Element lookup records =>
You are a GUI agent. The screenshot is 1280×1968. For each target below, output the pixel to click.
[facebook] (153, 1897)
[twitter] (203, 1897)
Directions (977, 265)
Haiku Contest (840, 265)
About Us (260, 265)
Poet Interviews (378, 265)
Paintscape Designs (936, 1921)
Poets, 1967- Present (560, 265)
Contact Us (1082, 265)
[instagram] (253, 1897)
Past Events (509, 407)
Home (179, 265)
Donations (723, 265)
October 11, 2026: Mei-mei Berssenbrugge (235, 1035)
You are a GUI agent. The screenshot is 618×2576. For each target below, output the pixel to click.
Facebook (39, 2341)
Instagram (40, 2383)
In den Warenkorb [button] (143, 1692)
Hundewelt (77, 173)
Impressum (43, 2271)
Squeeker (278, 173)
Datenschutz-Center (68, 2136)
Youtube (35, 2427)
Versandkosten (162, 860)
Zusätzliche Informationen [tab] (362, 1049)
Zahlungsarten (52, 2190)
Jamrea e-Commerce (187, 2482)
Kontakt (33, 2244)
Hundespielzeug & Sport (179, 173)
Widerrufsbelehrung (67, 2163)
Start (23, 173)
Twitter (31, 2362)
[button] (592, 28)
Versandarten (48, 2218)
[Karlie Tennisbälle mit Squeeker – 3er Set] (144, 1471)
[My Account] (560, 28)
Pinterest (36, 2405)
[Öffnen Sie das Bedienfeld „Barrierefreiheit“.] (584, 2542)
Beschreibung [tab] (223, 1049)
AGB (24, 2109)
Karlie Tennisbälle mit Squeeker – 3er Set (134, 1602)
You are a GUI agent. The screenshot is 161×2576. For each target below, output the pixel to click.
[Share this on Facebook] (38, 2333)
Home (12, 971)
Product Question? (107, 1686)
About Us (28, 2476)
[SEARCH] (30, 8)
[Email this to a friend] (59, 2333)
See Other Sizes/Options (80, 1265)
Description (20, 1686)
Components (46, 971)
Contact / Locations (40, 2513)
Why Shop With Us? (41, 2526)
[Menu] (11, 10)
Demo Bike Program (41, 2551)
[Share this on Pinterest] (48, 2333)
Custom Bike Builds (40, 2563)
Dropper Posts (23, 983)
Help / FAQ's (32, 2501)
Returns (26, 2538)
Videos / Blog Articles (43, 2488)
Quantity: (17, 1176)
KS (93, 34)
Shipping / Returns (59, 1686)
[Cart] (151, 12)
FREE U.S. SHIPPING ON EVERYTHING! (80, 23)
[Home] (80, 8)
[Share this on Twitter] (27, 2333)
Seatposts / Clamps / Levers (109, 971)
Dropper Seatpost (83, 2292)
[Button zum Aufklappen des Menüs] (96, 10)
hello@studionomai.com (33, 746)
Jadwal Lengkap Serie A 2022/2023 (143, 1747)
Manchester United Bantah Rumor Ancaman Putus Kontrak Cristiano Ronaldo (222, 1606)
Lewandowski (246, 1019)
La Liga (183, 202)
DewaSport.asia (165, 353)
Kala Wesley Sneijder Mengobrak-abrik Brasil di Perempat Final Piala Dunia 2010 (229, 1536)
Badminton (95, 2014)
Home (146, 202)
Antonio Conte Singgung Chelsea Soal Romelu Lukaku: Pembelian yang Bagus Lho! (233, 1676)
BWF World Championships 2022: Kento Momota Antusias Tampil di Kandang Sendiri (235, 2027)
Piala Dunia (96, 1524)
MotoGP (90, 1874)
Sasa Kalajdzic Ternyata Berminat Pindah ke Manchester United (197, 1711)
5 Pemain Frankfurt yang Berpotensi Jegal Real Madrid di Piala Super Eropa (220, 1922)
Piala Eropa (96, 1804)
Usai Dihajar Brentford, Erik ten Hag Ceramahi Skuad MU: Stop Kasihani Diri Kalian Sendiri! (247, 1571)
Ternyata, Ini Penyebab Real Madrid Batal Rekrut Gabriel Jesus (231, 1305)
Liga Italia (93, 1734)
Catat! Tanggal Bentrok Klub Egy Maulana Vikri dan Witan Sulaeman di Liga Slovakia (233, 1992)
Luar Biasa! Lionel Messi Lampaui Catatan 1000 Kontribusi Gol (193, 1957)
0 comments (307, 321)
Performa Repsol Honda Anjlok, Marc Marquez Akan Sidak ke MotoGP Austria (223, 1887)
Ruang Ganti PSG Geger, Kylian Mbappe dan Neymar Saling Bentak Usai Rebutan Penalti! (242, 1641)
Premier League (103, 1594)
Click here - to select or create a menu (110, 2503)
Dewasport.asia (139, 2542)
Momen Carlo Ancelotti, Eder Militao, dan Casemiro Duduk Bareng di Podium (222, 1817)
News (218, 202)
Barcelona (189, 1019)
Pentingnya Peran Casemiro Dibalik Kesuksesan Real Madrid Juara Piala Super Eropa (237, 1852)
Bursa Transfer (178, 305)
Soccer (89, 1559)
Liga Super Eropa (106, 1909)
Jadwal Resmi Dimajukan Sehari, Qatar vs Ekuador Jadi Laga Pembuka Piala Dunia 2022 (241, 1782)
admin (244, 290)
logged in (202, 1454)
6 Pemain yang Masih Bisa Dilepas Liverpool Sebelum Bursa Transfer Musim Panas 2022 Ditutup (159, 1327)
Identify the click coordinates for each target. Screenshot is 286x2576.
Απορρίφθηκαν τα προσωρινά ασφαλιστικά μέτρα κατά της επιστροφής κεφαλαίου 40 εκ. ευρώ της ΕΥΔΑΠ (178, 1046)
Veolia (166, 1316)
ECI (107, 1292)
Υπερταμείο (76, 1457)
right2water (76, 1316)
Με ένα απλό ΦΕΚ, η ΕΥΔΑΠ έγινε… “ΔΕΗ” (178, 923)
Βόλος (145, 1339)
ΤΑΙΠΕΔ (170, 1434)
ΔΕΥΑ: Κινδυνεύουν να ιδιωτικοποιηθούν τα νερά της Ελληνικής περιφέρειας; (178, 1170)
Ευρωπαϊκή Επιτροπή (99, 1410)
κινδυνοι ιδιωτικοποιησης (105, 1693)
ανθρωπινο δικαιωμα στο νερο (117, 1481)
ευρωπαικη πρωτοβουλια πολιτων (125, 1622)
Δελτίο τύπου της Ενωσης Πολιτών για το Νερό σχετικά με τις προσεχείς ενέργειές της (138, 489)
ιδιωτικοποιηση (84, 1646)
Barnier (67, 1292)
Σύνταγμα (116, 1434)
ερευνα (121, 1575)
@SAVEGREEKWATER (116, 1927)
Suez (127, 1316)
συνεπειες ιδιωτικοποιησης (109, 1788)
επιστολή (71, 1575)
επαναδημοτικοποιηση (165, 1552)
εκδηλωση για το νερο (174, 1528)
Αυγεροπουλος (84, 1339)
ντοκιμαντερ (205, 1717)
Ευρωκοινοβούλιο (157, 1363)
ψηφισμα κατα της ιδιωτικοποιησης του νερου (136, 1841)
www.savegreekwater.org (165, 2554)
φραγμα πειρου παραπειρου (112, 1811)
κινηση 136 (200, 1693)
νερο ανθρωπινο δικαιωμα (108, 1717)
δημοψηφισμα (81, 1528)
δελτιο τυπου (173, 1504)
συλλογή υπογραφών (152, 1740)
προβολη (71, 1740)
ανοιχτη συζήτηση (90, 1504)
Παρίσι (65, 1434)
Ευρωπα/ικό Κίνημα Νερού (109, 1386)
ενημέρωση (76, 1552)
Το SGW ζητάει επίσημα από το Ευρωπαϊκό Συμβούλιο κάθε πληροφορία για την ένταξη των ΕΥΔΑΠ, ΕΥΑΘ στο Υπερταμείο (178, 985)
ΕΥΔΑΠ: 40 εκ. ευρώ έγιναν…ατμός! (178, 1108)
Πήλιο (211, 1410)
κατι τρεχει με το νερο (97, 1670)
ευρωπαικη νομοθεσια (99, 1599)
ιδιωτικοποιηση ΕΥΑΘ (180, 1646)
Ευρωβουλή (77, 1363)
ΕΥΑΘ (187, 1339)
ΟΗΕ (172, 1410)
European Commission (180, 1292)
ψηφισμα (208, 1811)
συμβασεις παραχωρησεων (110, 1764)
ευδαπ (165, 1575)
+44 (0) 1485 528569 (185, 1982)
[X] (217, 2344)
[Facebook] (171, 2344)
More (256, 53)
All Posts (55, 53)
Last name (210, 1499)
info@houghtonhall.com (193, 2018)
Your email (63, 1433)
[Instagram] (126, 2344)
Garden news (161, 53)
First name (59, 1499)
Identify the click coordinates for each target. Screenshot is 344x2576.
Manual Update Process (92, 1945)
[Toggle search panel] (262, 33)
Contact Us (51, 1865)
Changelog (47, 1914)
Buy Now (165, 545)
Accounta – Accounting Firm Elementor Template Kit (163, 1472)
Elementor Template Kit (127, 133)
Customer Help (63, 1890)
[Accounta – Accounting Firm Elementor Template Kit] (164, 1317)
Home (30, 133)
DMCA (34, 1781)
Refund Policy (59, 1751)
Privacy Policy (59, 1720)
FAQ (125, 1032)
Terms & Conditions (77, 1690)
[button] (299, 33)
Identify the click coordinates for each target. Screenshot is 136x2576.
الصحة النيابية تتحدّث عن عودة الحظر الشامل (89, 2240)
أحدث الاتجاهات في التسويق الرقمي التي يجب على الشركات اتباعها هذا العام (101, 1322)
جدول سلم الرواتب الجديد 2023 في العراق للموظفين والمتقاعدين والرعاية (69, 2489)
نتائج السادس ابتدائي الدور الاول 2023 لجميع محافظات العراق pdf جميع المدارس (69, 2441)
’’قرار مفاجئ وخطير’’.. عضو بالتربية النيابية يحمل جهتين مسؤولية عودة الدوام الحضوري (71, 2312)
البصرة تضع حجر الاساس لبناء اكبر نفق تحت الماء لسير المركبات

WRITTEN TASK =>
Print the lines of the listing exactly as they appear, from the line that contains "All Posts (55, 53)" through the last line of the listing, with both ends included.

TASK SOLUTION =>
All Posts (55, 53)
Last name (210, 1499)
info@houghtonhall.com (193, 2018)
Your email (63, 1433)
[Instagram] (126, 2344)
Garden news (161, 53)
First name (59, 1499)
Identify the click coordinates for each target. Screenshot is 344x2576.
Manual Update Process (92, 1945)
[Toggle search panel] (262, 33)
Contact Us (51, 1865)
Changelog (47, 1914)
Buy Now (165, 545)
Accounta – Accounting Firm Elementor Template Kit (163, 1472)
Elementor Template Kit (127, 133)
Customer Help (63, 1890)
[Accounta – Accounting Firm Elementor Template Kit] (164, 1317)
Home (30, 133)
DMCA (34, 1781)
Refund Policy (59, 1751)
Privacy Policy (59, 1720)
FAQ (125, 1032)
Terms & Conditions (77, 1690)
[button] (299, 33)
Identify the click coordinates for each target. Screenshot is 136x2576.
الصحة النيابية تتحدّث عن عودة الحظر الشامل (89, 2240)
أحدث الاتجاهات في التسويق الرقمي التي يجب على الشركات اتباعها هذا العام (101, 1322)
جدول سلم الرواتب الجديد 2023 في العراق للموظفين والمتقاعدين والرعاية (69, 2489)
نتائج السادس ابتدائي الدور الاول 2023 لجميع محافظات العراق pdf جميع المدارس (69, 2441)
’’قرار مفاجئ وخطير’’.. عضو بالتربية النيابية يحمل جهتين مسؤولية عودة الدوام الحضوري (71, 2312)
البصرة تضع حجر الاساس لبناء اكبر نفق تحت الماء لسير المركبات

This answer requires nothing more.